Catherine noticed St John’s Wort was a problem years ago when the face skin of the Hereford cows started to peel after developing photosensitivity.

“It affects their liver and they become sensitive to sunlight. It affects white coloured animals badly. The treatment for it, apart from taking them off the pasture with the Wort, is shade, but having enough shade and weed free pasture is the challenge” she says.

St John’s Wort is a resilient, highly invasive weed.

“It will spread and spread, by seed and its underground root system, and if not controlled it will squeeze out other plants,” Catherine says.

“Farming is about managing the land’s natural resources which includes plants, the good ones and the bad ones. No one likes spraying weeds, but you have to do it”.

A paper on the issues of controlling weeds in the ACT will be published by Landcare ACT in the near future.

Spreading over property boundaries in Majura Valley

St Joh’s Wort has crossed the boundry into Majura Valley Farm. Image supplied.

Thirty-five kilometres from Tharwa at Majura Valley Farm, Anne McGrath faces a similar battle with St John’s Wort.

The noxious weed has crept across the boundary to her property from unmaintained public land.

One major way it’s able to spread to her farm is through native animals. The wort’s seeds stick to the fur of kangaroos and other wildlife, which unknowingly bring it into Majura Valley Farm.

A recent CSIRO report on invasive species in Australia found weeds take up 12 to 13 per cent of the Australian landscape, which Anne says is “pretty scary”.

To illustrate the extent of the problem, she says her brother and his daughter were forced to use a helicopter to muster cattle because they couldn’t see over the weed’s massive growth.  

On the border of Queanbeyan at Oaks Estate during spring and summer, Anne says there’s “masses of it”.

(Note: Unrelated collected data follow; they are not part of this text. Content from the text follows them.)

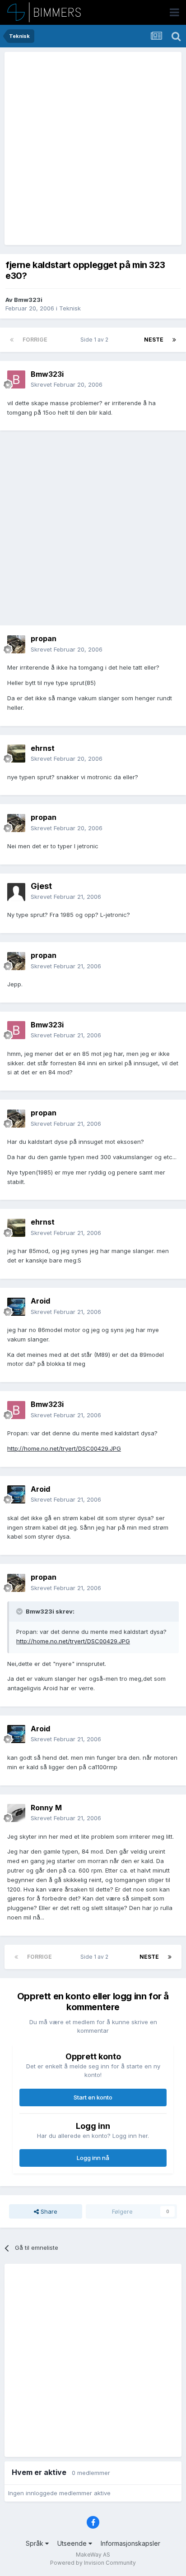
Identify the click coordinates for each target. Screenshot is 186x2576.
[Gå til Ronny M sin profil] (16, 1813)
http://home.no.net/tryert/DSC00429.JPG (64, 1448)
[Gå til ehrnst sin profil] (16, 754)
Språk (35, 2543)
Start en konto (93, 2097)
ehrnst (43, 748)
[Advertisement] (93, 148)
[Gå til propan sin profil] (16, 644)
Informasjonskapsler (130, 2543)
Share (48, 2211)
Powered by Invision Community (93, 2562)
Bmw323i (28, 299)
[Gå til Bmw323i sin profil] (16, 379)
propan (43, 638)
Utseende (72, 2543)
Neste (153, 339)
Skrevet (66, 384)
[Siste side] (174, 340)
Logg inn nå (93, 2157)
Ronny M (46, 1807)
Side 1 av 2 (95, 339)
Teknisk (70, 308)
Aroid (40, 1300)
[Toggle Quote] (20, 1611)
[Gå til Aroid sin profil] (16, 1307)
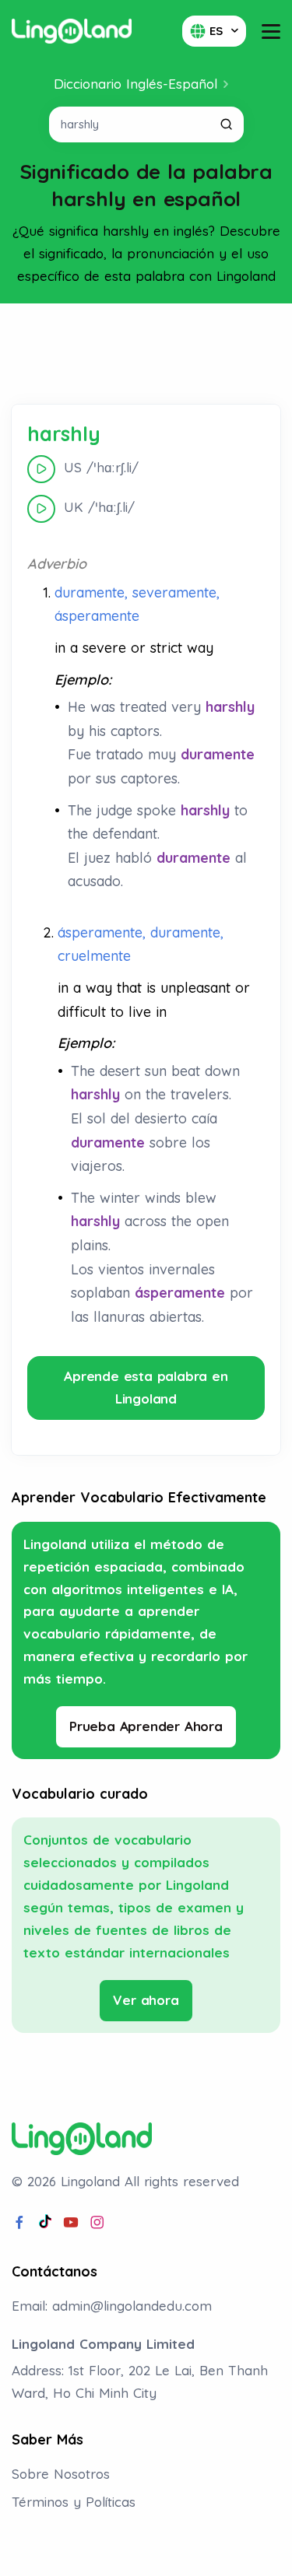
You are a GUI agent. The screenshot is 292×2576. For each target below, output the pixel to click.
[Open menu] (271, 31)
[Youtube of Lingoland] (71, 2223)
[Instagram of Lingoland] (97, 2223)
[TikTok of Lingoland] (45, 2223)
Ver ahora (145, 2000)
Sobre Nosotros (61, 2474)
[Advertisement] (146, 354)
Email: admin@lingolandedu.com (112, 2305)
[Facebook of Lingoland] (19, 2223)
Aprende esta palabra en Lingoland (145, 1387)
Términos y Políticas (73, 2502)
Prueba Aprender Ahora (146, 1726)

The particular style of regenerative farming practised at Majura Valley Farm makes a positive impact on the management of St John’s Wort, she says.

A standout feature of their holistic farming approach are the rollaway chicken sheds, which subsequently has improved soil quality.

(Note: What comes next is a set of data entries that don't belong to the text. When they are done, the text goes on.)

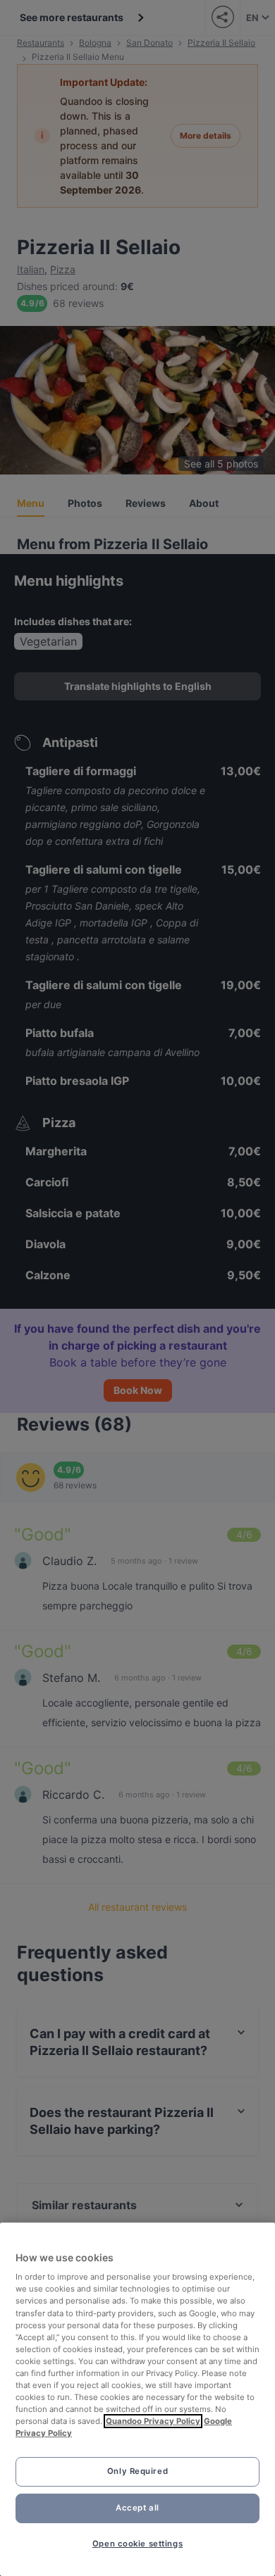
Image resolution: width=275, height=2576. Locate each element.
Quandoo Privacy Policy (153, 2421)
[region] (137, 2399)
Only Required (137, 2471)
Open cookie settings (137, 2544)
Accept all (137, 2508)
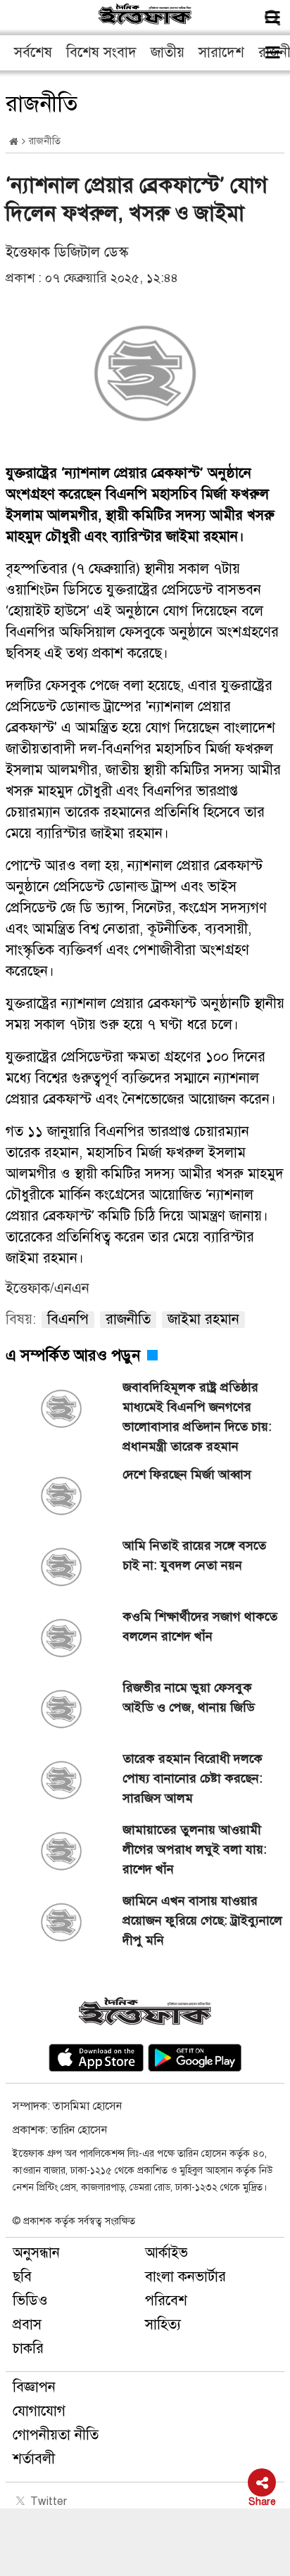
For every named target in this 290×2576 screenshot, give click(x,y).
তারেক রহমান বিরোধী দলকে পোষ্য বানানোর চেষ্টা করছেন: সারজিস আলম (192, 1778)
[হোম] (14, 141)
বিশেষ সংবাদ (101, 52)
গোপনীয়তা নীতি (56, 2435)
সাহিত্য (163, 2324)
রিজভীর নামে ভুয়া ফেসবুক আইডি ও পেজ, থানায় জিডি (188, 1697)
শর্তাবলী (34, 2459)
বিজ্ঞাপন (34, 2387)
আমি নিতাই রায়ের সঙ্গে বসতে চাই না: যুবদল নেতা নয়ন (194, 1555)
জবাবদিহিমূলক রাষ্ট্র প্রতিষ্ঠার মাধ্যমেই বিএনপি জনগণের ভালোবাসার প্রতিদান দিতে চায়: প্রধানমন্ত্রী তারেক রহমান (197, 1416)
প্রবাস (27, 2324)
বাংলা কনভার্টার (185, 2276)
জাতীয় (167, 52)
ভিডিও (30, 2300)
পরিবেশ (166, 2300)
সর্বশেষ (33, 52)
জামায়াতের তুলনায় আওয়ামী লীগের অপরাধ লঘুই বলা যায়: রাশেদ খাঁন (194, 1849)
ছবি (22, 2276)
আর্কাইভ (166, 2253)
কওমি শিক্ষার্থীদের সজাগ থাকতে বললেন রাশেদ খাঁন (199, 1626)
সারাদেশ (221, 52)
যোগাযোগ (39, 2411)
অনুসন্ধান (36, 2253)
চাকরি (28, 2348)
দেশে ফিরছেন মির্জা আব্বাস (186, 1474)
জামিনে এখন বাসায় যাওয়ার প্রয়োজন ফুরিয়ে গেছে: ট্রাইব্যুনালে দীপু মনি (202, 1920)
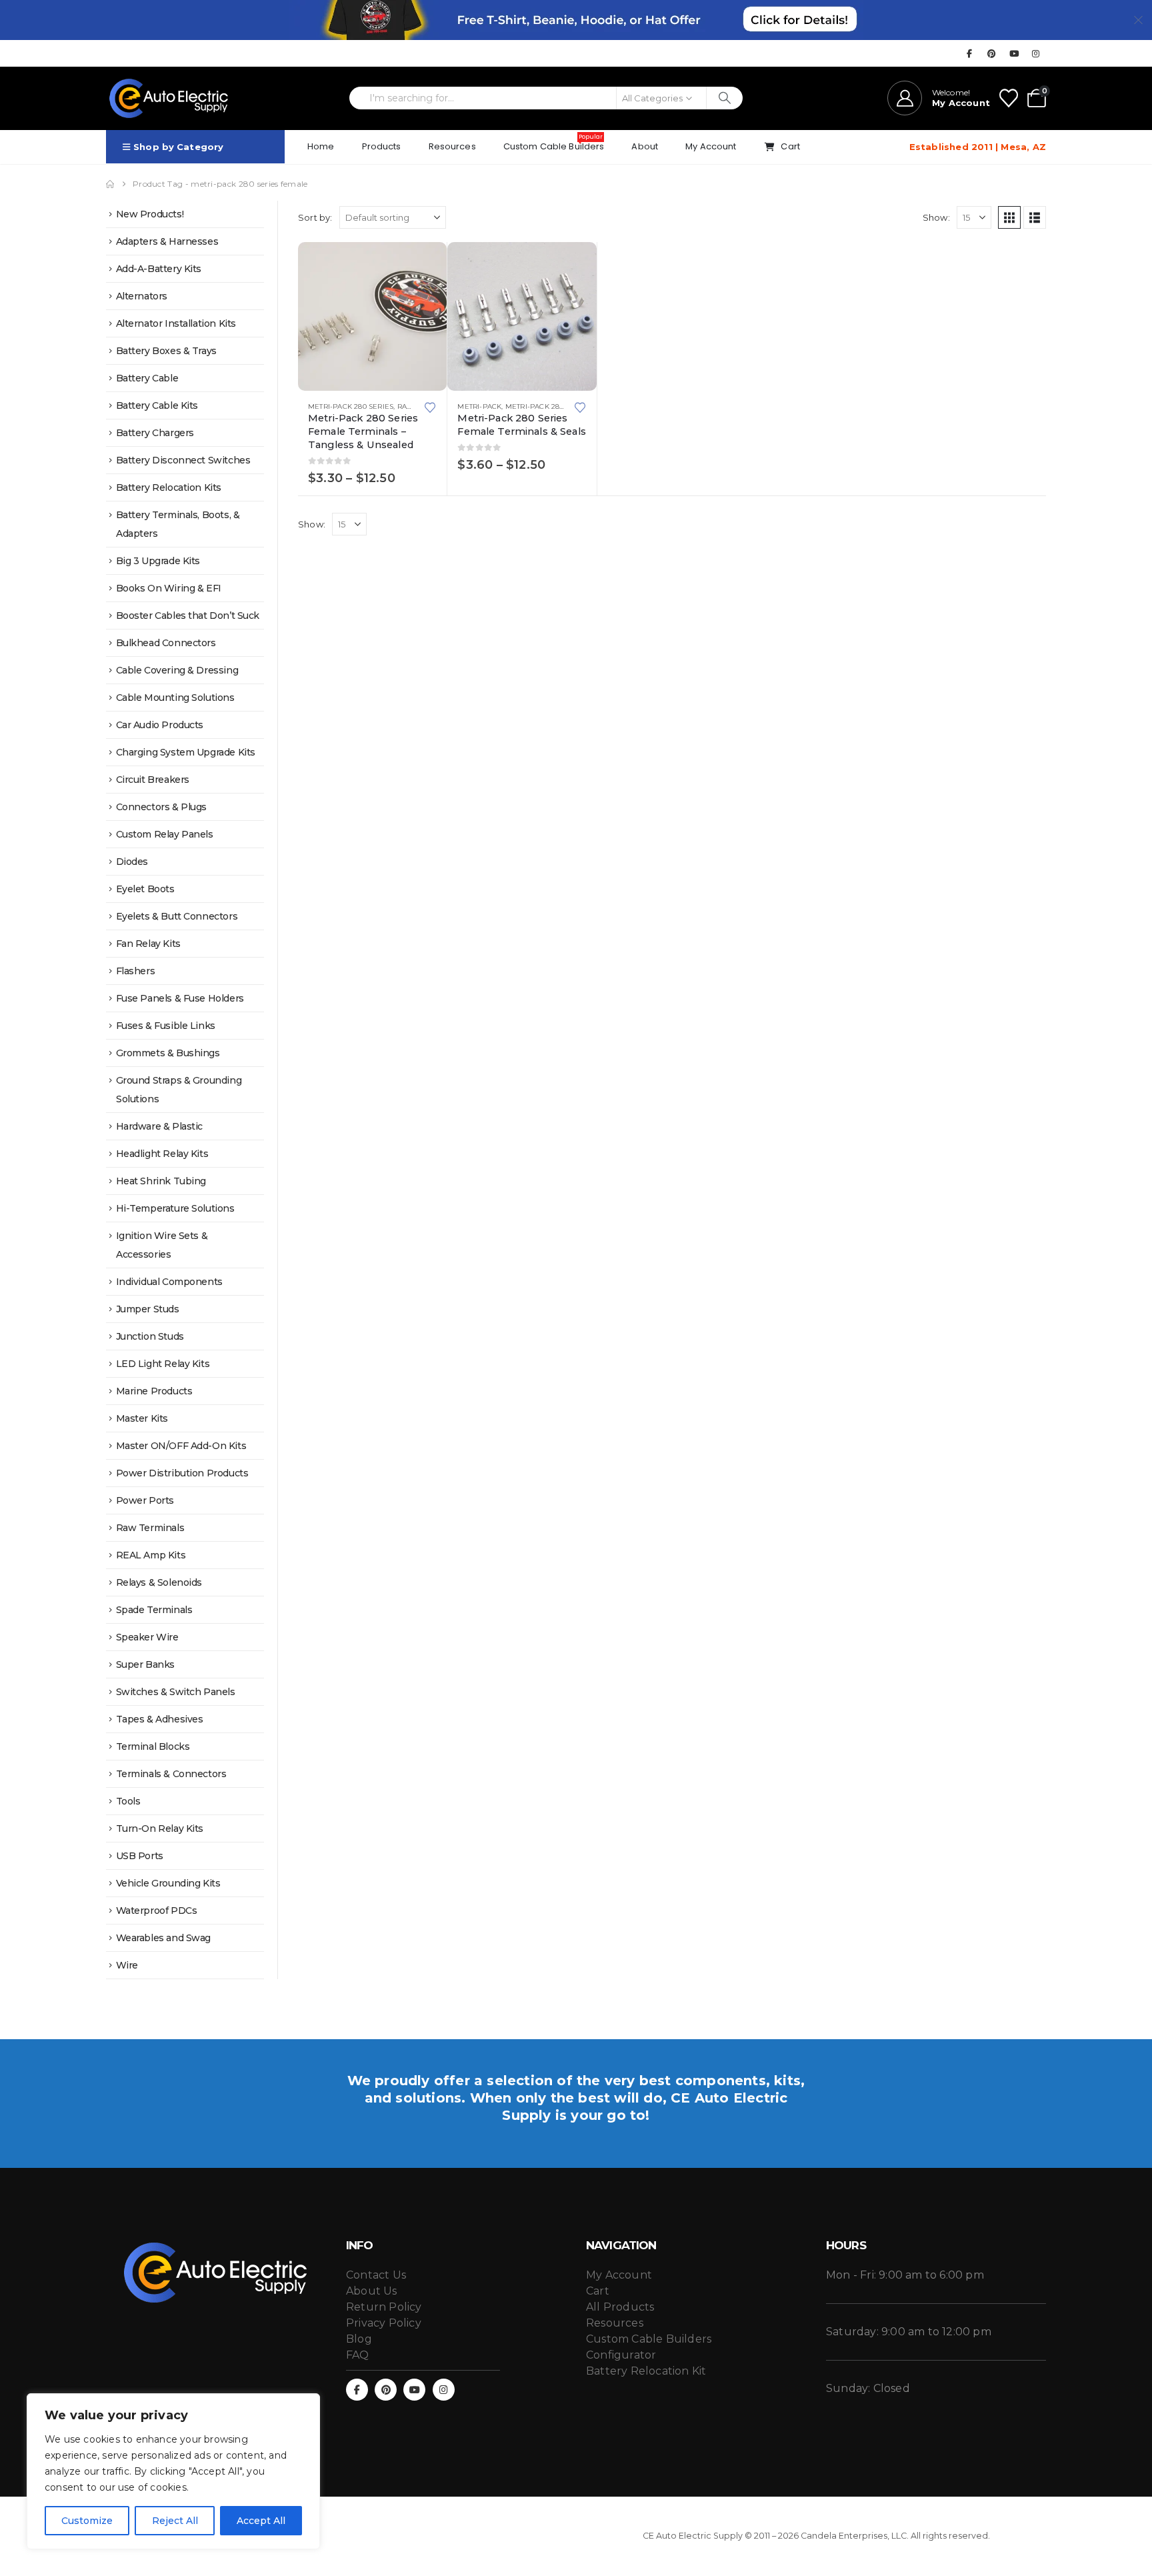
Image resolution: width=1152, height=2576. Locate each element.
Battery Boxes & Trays (166, 351)
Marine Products (154, 1391)
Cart (790, 146)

By having a continuous rotation of animals on different pastures, Anne can control St John’s Wort on different areas of the property before livestock are exposed to it.

Additionally, having smaller paddocks allows Anne to let her sheep in to eat the weed down to a low level during its non-toxic period, before moving them on.

“Growing up on farm, I saw a lot of St John’s Wort. It likes deep, rich soils,” she says.

“That’s I think why so much of it is around this year because of the high rainfall.

“If we didn’t go muster the sheep first thing in the morning, you couldn’t move them from the shade of the trees. You’d really have to watch them, they get pink noses and ears and, in extreme cases, they can die, their skin falls off their ears …

“It’s really just a management program and I think it’s becoming bigger and bigger problem because people don’t have the capabilities of managing public land in the ACT.”